§ **What you have to do**: Retype the records that begin at the line containing "This screenshot has height=600, width=590." and end after the line containing "pos(45,171)", keeping both of those lines.
── Data entries ──
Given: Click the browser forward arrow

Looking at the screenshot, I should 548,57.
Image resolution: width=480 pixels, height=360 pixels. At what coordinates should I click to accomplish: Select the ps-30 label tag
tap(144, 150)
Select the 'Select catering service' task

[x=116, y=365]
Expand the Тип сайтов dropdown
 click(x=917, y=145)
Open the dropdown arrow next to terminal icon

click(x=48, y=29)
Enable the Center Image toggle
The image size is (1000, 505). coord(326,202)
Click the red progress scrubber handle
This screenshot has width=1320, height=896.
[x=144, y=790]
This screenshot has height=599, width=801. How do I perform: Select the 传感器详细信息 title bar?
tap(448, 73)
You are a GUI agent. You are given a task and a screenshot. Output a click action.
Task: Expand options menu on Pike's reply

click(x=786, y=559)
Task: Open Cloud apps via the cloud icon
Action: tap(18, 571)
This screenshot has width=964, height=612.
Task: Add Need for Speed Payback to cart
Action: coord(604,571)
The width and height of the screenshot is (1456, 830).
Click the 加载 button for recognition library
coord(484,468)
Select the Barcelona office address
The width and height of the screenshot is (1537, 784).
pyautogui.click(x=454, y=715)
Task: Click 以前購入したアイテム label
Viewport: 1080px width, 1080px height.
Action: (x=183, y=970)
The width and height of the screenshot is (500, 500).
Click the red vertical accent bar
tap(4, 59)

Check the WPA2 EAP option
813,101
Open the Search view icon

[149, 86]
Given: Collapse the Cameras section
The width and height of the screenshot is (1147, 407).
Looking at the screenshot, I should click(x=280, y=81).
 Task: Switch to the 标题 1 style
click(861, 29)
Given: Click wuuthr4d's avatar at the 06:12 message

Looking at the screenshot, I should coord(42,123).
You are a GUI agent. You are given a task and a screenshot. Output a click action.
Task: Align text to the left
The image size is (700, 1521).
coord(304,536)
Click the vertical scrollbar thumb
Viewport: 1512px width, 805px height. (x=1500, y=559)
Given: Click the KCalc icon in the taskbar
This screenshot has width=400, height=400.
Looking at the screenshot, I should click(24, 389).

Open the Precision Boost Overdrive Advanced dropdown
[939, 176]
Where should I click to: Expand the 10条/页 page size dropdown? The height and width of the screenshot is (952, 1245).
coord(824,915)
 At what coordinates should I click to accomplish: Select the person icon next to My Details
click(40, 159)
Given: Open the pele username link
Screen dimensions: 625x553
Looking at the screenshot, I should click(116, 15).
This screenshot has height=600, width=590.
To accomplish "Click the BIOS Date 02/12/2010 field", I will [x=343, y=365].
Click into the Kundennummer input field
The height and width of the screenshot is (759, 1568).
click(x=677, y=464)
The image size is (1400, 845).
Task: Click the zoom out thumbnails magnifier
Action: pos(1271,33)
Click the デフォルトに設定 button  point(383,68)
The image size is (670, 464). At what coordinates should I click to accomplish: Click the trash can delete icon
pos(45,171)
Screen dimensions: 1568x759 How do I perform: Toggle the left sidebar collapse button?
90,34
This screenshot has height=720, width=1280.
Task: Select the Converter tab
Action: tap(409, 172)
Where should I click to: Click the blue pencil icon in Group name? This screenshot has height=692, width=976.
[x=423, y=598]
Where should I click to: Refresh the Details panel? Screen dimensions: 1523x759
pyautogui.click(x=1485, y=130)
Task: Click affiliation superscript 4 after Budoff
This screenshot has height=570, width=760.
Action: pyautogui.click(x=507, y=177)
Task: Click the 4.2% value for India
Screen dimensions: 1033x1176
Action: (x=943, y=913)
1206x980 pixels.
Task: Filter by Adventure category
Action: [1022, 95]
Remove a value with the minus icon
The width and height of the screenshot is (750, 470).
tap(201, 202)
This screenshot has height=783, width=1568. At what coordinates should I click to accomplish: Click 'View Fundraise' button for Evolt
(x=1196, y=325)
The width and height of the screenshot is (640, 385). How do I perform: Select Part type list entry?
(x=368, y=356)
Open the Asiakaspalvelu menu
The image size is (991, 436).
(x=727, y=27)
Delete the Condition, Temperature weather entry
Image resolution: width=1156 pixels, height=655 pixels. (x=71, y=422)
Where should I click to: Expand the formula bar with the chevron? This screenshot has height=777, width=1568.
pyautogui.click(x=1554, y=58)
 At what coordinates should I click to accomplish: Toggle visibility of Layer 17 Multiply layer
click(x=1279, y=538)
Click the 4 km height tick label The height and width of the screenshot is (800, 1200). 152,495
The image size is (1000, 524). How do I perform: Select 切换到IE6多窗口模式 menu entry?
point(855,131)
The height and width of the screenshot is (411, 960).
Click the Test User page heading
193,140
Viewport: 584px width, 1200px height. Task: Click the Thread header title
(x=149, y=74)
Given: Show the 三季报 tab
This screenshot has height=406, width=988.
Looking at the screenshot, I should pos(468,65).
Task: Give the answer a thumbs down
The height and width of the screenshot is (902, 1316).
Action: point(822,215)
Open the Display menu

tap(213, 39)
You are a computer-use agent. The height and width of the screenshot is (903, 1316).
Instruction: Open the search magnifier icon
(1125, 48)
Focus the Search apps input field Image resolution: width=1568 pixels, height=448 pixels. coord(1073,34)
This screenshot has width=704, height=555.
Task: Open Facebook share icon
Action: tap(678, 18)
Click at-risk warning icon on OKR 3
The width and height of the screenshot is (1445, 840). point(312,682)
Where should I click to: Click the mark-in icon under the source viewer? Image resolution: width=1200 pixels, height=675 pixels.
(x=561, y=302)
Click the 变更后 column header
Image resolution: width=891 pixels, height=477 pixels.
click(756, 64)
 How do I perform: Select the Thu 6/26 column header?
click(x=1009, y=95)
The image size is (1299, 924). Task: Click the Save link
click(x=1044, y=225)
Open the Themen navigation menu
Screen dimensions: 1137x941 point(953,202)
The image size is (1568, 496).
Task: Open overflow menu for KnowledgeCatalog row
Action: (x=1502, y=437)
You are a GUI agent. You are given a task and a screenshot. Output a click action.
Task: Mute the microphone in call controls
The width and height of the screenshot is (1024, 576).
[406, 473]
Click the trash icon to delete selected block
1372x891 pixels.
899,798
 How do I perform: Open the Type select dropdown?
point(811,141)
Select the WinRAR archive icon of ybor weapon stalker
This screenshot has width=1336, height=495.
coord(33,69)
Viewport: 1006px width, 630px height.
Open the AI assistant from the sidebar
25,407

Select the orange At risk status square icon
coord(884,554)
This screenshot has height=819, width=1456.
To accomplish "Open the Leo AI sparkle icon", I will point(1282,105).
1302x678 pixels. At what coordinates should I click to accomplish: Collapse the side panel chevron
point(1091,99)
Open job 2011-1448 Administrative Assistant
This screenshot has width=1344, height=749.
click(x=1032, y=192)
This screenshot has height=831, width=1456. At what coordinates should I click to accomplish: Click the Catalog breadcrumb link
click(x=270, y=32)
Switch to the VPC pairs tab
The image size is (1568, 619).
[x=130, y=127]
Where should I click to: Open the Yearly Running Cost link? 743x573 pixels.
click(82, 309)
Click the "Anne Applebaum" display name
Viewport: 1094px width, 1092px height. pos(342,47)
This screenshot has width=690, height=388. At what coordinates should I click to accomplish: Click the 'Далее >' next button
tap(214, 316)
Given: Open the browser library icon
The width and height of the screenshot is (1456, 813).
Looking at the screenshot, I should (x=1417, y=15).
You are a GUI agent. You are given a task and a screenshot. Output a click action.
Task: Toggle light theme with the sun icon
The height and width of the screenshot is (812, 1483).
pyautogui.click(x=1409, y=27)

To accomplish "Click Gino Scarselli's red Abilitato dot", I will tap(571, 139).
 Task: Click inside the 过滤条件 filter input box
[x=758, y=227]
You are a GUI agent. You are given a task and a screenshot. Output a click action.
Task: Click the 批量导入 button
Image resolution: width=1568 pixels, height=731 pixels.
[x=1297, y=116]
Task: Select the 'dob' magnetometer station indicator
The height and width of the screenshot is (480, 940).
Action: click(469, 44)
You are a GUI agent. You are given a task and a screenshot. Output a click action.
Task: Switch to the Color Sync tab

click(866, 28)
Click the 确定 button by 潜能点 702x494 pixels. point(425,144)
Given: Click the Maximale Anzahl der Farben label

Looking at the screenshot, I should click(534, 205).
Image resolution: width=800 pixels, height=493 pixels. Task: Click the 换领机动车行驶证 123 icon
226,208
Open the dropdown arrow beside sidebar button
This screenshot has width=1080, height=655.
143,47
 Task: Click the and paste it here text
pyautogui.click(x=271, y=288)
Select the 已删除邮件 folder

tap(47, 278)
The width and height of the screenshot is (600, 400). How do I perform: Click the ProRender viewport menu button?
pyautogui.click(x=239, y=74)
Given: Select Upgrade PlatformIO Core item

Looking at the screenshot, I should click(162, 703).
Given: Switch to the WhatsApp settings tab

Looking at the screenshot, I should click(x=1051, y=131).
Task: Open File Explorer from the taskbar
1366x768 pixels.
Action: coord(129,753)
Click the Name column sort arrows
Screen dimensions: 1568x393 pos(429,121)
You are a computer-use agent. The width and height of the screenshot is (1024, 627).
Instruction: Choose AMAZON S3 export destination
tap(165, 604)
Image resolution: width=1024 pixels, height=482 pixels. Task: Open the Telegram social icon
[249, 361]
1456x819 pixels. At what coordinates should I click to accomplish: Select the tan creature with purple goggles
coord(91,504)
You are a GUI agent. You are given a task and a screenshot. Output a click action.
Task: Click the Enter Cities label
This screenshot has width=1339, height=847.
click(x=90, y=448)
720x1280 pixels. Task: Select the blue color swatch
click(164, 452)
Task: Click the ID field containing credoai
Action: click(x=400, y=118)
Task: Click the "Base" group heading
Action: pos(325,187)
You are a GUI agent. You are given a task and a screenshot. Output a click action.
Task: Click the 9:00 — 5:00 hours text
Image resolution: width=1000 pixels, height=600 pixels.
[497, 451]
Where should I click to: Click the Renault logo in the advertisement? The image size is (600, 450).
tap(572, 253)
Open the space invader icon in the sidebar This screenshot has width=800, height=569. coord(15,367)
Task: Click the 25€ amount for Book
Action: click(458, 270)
───
§ **Written solution**:
This screenshot has height=600, width=590.
To accomplish "Click the BIOS Date 02/12/2010 field", I will [x=343, y=365].
Click into the Kundennummer input field
The height and width of the screenshot is (759, 1568).
click(x=677, y=464)
The image size is (1400, 845).
Task: Click the zoom out thumbnails magnifier
Action: pos(1271,33)
Click the デフォルトに設定 button  point(383,68)
The image size is (670, 464). At what coordinates should I click to accomplish: Click the trash can delete icon
pos(45,171)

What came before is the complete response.